The KORG original is really three synths in one. Playing one voice at a time with its four oscillators, it’s a fat monosynth. Using those four oscillators separately for chords, it’s a near-perfect polysynth. And then, most interesting, you can use paraphonic mode, where the four oscillators use a single filter and amplitude.

Sending pitches separately, you also get unique sequencing effects, generating melodic ideas that dance across those four oscillators. And then there’s modulation.

KORG has remade its Mono/Poly before. (I’m still holding out for a hardware remake, but I mean in software.) The Legacy Collection plug-in version is a nice enough recreation of the original for the desktop, and it seems if you were a user of that plug-in, you can exchange presets with the new iOS app. (That also opens up the usual possibilities of making an iPad or iPhone a satellite to your desktop studio rig.)

But on iOS, there’s particular reason to rejoice. Let’s review:

All those modes. It could be called the Mono/Poly/Para – you get all three modes in the app.

That arpeggiator. This is actually my favorite feature of the Mono/Poly, partly because you can arpeggiate across voices. And Duran Duran fans, yes, there’s a random mode.

Massive modulation. This might be a 1981 synth, but it still offers advanced sound possibilities today. (Hey, the ballpoint pen hasn’t evolved much since 1981, either – so work on your drawing skills.) Route loads of envelopes and inputs to loads more sound and envelope features.

MIDI control. In addition to routing modulation, you get MIDI Control Change for almost everything. Couple this with something like the Modstep app and you can sequence complex transformations of sound, live.

Deep effects. Formant shaping, multi-tap spatialization delay with chorus, and more. That of course may also lead you to new sounds.

You can make templates. No excuses for not creating your own presets with basic sounds …why the heck doesn’t every darned soft synth in the world have this feature?!

It works with KORG Gadget. Integration with KORG’s own DAW/synth environment should appeal to lovers of that tool. (Though, of course, you’re just as free to use whatever MIDI hardware and apps you want.)
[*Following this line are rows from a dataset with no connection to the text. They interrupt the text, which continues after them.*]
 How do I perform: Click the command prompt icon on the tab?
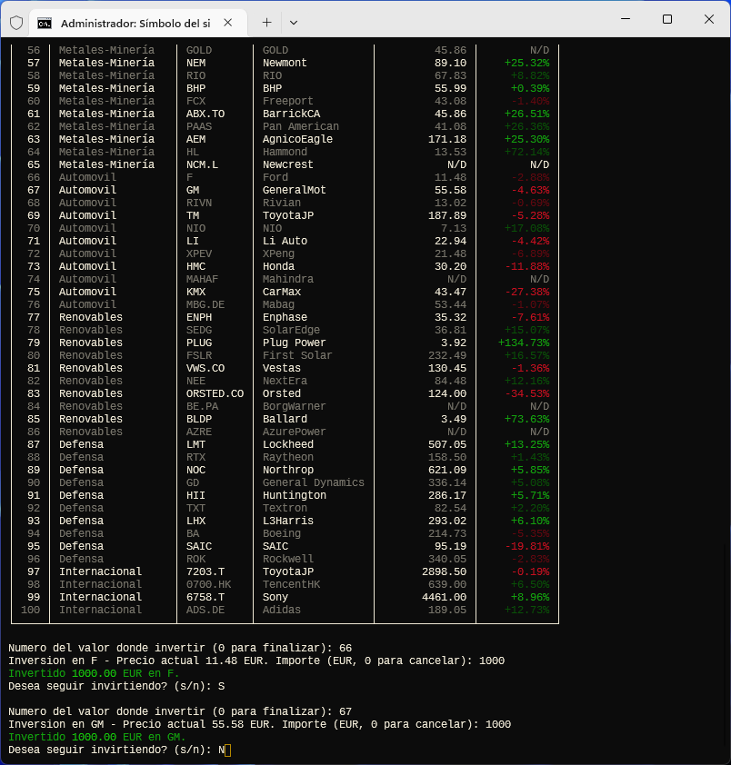[45, 22]
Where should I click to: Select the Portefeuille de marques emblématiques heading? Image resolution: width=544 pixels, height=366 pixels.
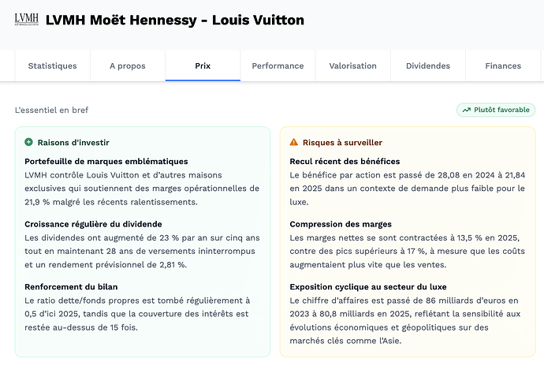(106, 162)
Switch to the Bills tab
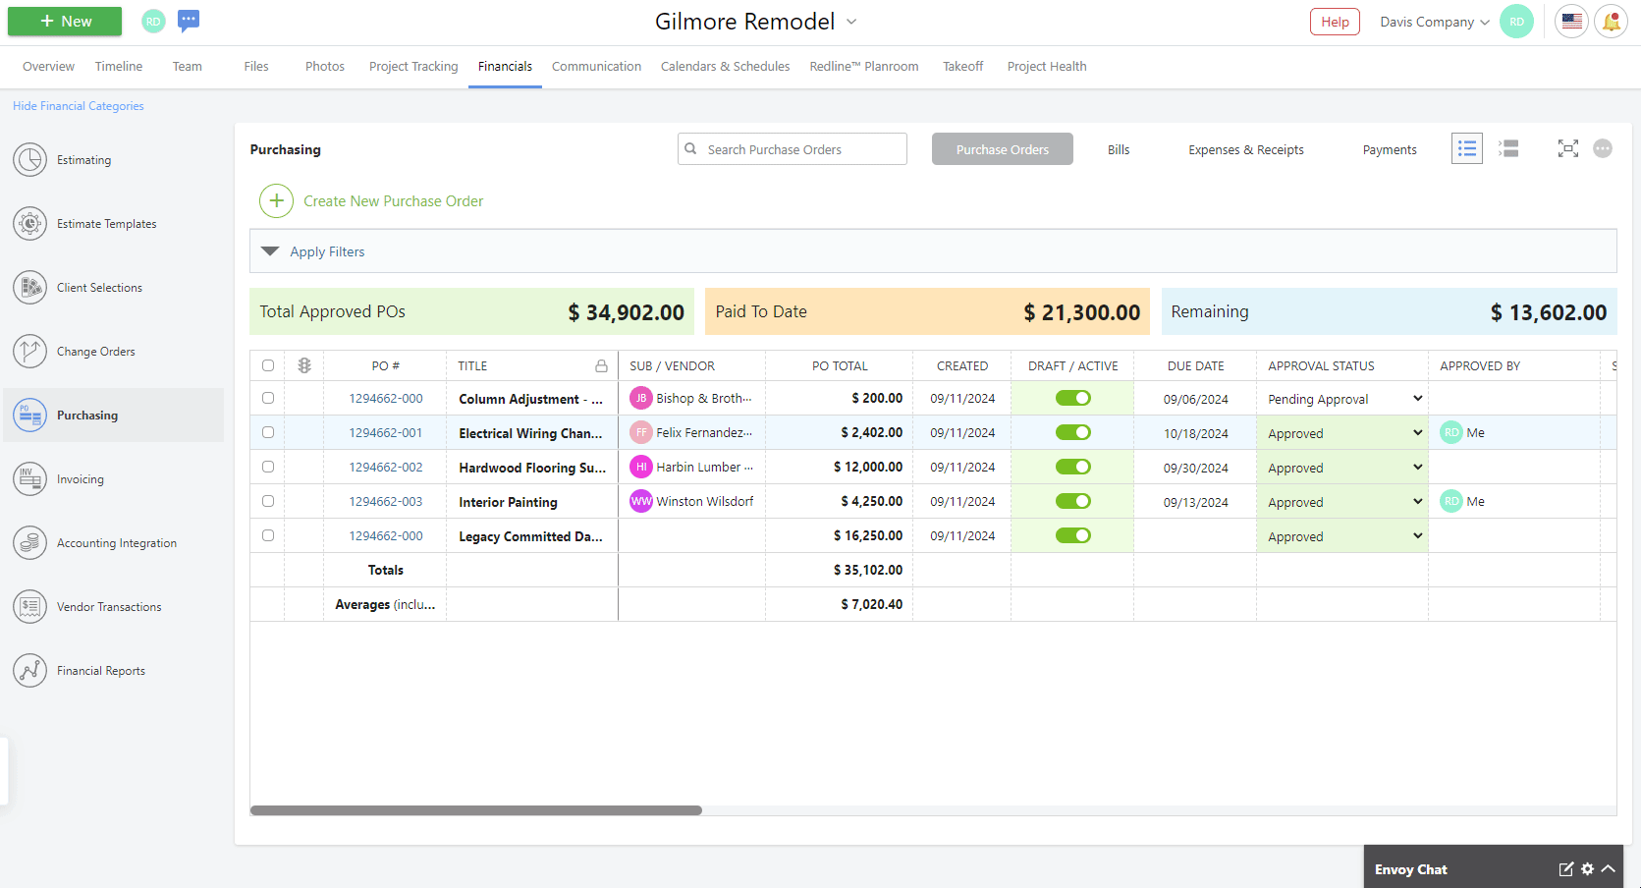Screen dimensions: 1641x888 pos(1119,148)
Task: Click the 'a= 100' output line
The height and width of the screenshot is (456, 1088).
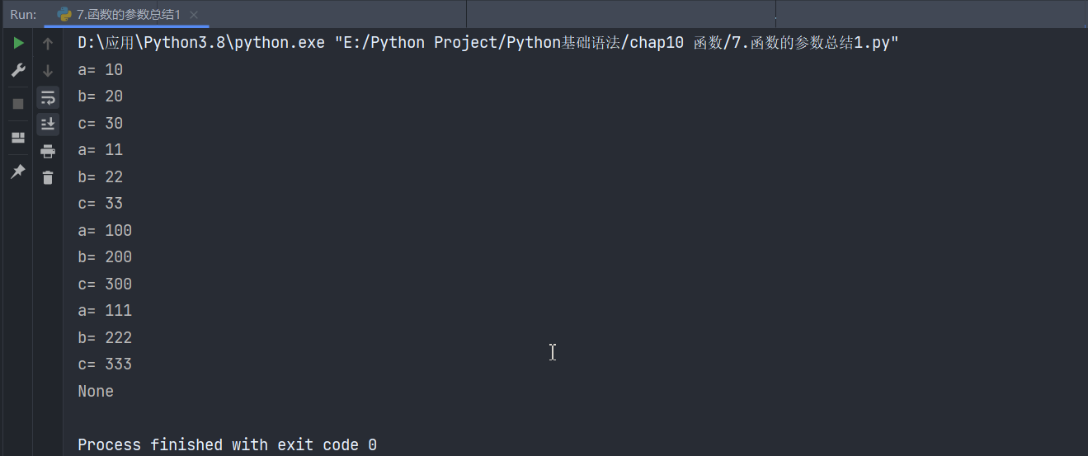Action: tap(105, 230)
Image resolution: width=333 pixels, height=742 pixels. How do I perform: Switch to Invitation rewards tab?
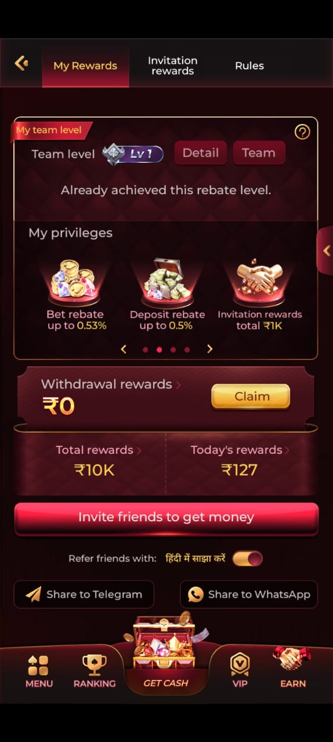[172, 66]
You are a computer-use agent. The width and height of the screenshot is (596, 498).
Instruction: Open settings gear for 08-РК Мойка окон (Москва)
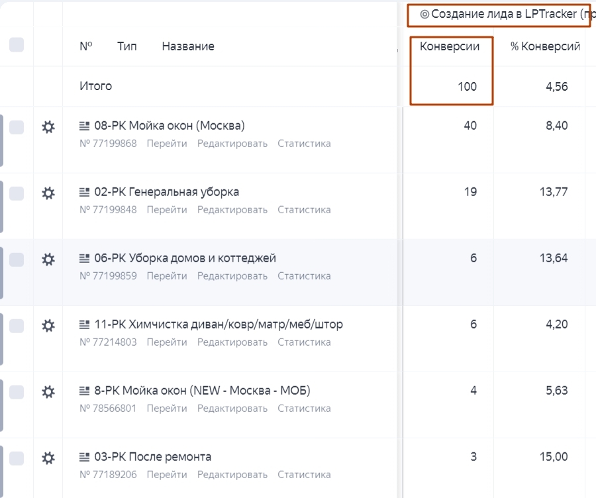(48, 127)
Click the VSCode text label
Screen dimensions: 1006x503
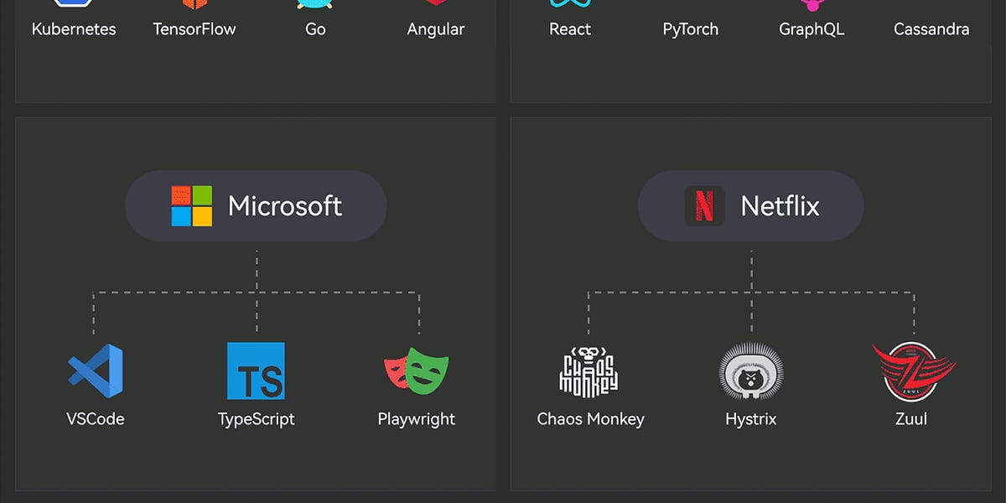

The iPad is uniquely suited to vintage software remakes. Fake knobs on a screen, with a mouse – not the best. But with touch, they create the illusion of being able to really use the interface. And KORG have here thrown in their usual KAOSS-style X/Y pad, which works even better. Plus, because apps are portable, you can sketch ideas to bring back to finish later in the studio or at home.

Twenty bucks. Sold.

Thanks for Francis Preve for consulting on this story.